Text:
Loyal, lovely readers, our apologies for the scarce posts in recent months.  We’ve received emails from some readers checking in on us, and we appreciate your encouragement.  You, our courageous tribe, are why we will continue to write amidst bustling schedules.  And we thank you for taking time out of your busy lives to stop by Doublevision blog.


Joy and Jenelle’s young children smiling in front of a fountain.

We are actually writing this post together IN PERSON, as Jenelle is visiting Joy in sunny SoCal for a couple weeks. Our kids are getting lots of cousin time building sand castles and soaking in Vitamin D while we catch up and enjoy our time together.

Today we’d like to loop back to a topic that everyone LOVES to talk about (insert sarcastic undertone here). We’ve written posts on it and spoke on a podcast about it and its relationship to blindness. While it’s not something that most people deal with daily, it does have a way of sneaking up when you’re feast expecting it. Shame.

Material:
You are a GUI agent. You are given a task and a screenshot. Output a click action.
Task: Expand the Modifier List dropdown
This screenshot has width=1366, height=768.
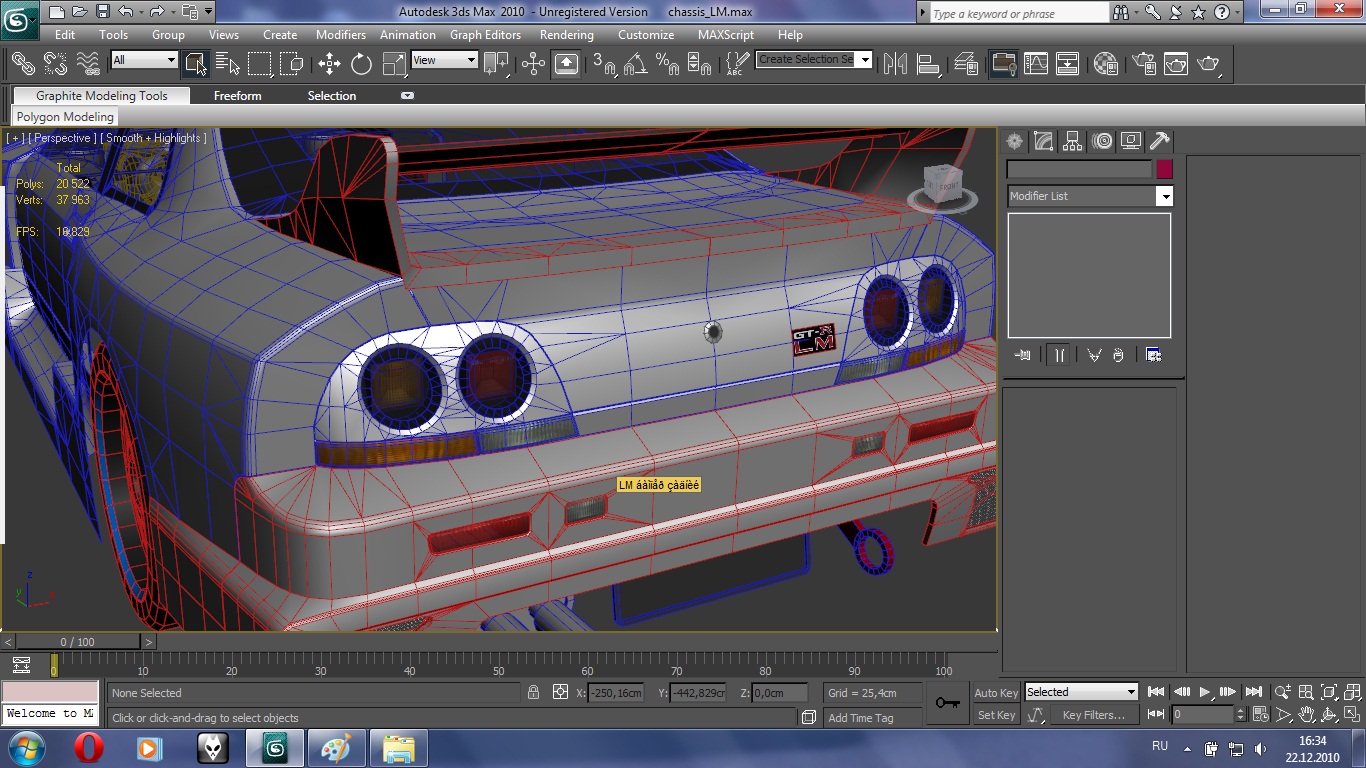[x=1164, y=197]
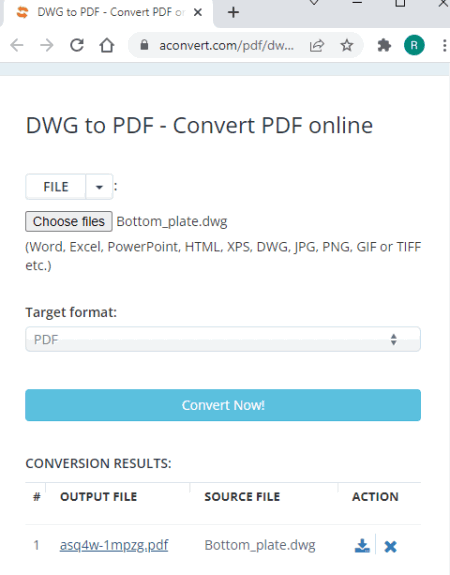
Task: Reload the aconvert page
Action: point(77,45)
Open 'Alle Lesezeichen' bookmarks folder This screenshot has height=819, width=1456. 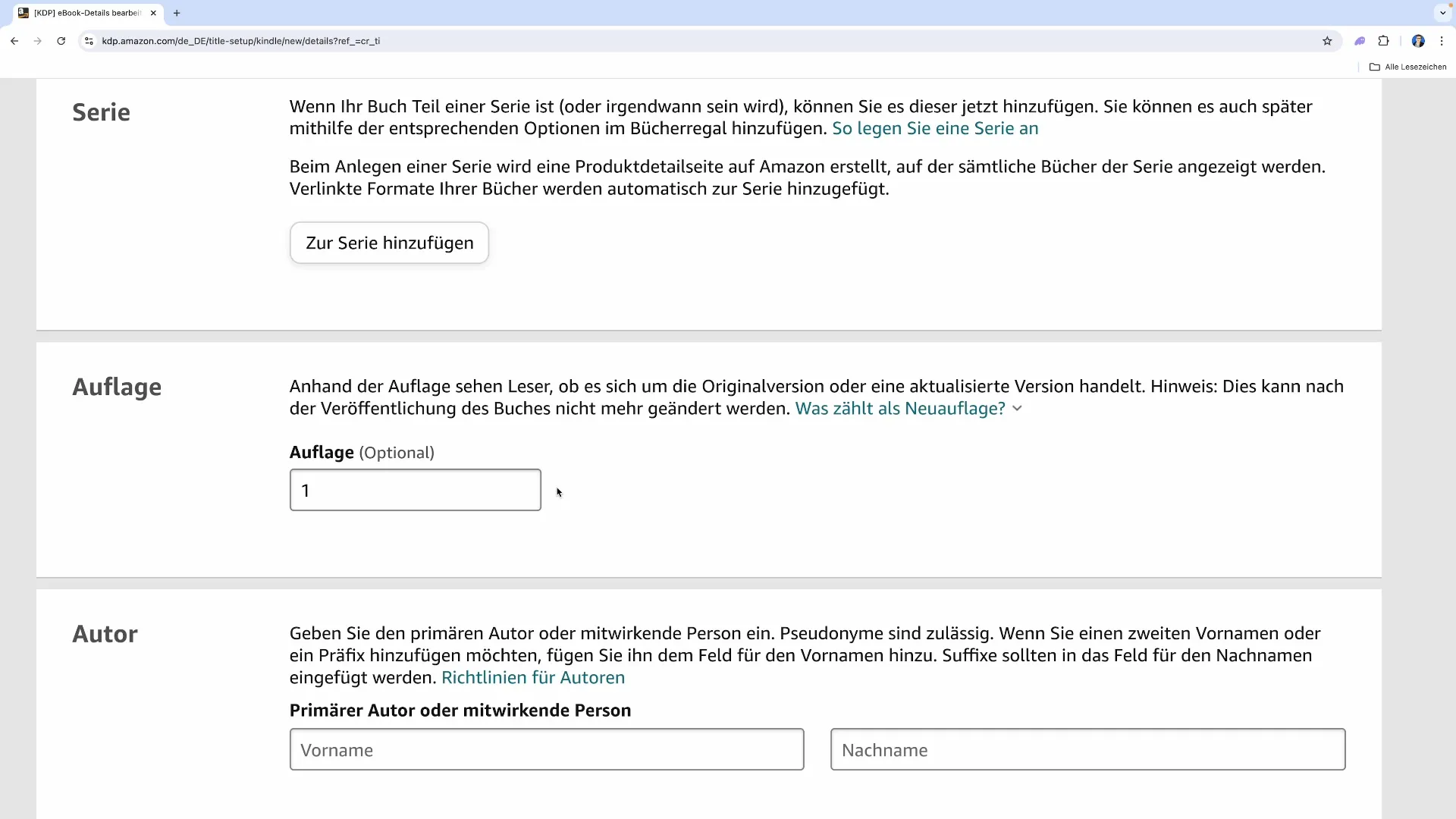coord(1408,67)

Short exercise 1: Shorten the paragraph of the blog post that begins "We are actually writing this post together" into one or two brief sentences, keeping its main facts.
Short exercise 2: Reproduce the blog post word for word, starting at "Loyal, lovely readers, our" and ending at "of a fountain.".

Written response 1: Joy and Jenelle are writing this post together in person while Jenelle visits Joy in sunny SoCal for a couple weeks. Their kids get cousin time building sand castles and soaking up Vitamin D while the two of them catch up.

Written response 2:
Loyal, lovely readers, our apologies for the scarce posts in recent months.  We’ve received emails from some readers checking in on us, and we appreciate your encouragement.  You, our courageous tribe, are why we will continue to write amidst bustling schedules.  And we thank you for taking time out of your busy lives to stop by Doublevision blog.


Joy and Jenelle’s young children smiling in front of a fountain.